UTAH: This report for Utah is for the entire month of January 2021. Topsoil moisture 14% very short, 41% short, 44% adequate, 1% surplus. Subsoil moisture 19% very short, 29% short, 51% adequate, 1% surplus. Pasture and range condition 23% very poor, 37% poor, 28% fair, 11% good, 1% surplus. Winter wheat condition 5% very poor, 23% poor, 57% fair, 15% good. Hay and roughage supplies 6% very short, 20% short, 70% adequate, 4% surplus. Stock water supplies 10% very short, 31% short, 58% adequate, 1% surplus. Cattle and calves condition 1% very poor, 4% poor, 29% fair, 64% good, 2% excellent. Sheep and lambs condition 4% poor, 31% fair, 63% good, 2% excellent. Livestock receiving supplemental feed for cattle 82%. Livestock receiving supplemental feed for sheep 65%. Cows calved 8%. Ewes lambed-farm flock 5%. Ewes lambed-range flock 2%. Mild temperatures along with isolated snow storms occurred throughout the State for the month of January. Beaver County reports livestock are doing well, but it has been a mild winter with low snowpack.

WASHINGTON: The Statewide temperatures in Washington for the month of January were above normal to slightly below normal throughout the State. In western Washington, crops were doing fine. In Jefferson County, heavy flooding from rain continued in some lower agricultural valleys. In San Juan County, livestock were on retained feed. Some farms were pruning berries and kiwifruit vines. In Snohomish County, there was virtually no fieldwork due to the saturated soils. There was no major flooding, but just enough rain to keep places very wet. Cane tying and blueberry pruning was taking place where possible. Greenhouses were starting up with early cool crops, along with some tomatoes. In central Washington, there was little activity in the fields and orchards as a dusting of snow covered the ground in most areas. Tree and vine pruning and training occurred. Pruning focused on the more cold-tolerant apples and pears. No damage was reported for the perennial crops. Northeast Washington had snow followed by rain and high winds. The wind created damage to some tree crops, particularly in forests. The rain and wind melted snow on low elevation fields. High elevation snow pack was good. In east central Washington, crop conditions were normal and calving was starting. The winter had been mild with good moisture, but unseasonably warm conditions. These conditions were good for winter wheat growth and development. In southeast Washington, winter wheat was up and growing and soil moisture was good. Seeded crops remained stable due to cold temperatures.

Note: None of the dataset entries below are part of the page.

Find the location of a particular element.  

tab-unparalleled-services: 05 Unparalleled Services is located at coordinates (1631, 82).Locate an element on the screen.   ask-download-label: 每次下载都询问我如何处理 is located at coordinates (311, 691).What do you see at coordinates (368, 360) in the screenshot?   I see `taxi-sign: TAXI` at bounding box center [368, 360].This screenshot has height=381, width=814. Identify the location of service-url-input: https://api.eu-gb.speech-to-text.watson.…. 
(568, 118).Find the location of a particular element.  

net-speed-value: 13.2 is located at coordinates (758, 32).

WYOMING: This report for Wyoming is for the entire month of January 2021. Topsoil moisture 47% very short, 43% short, 10% adequate. Subsoil moisture 56% very short, 32% short, 12% adequate. Winter wheat condition 4% very poor, 15% poor, 61% fair, 16% good, 4% excellent. Calving progress 5% cows calved. Sheep and lamb progress 3% ewes lambed. Hay and roughage supplies 22% very short, 22% short, 55% adequate, 1% surplus. Livestock condition 6% poor, 29% fair, 64% good, 1% excellent. Stock water supplies 18% very short, 20% short, 61% adequate, 1% surplus. Pasture and range condition 33% very poor, 27% poor, 30% fair, 9% good, 1% excellent. January brought little change to Wyoming’s drought conditions. Precipitation for January was limited. There were multiple reports of dry, windy conditions and little snowfall and comments indicated concern for the coming year. Reports out of Albany County noted calving and lambing is just starting. According to the United States Drought Monitor for January 21, 2021, the amount of land rated as abnormally dry was 6.9 percent, down from 8.3 percent last month. Moderate drought was present across 34.5 percent of the State, an increase from 33.2 percent last month. Severe drought covered 28.6 percent of the State, compared to 28.4 percent last month. Extreme drought conditions covered 25.4 percent of the State and exceptional drought conditions covered 0.4 percent, unchanged from last month’s percentages.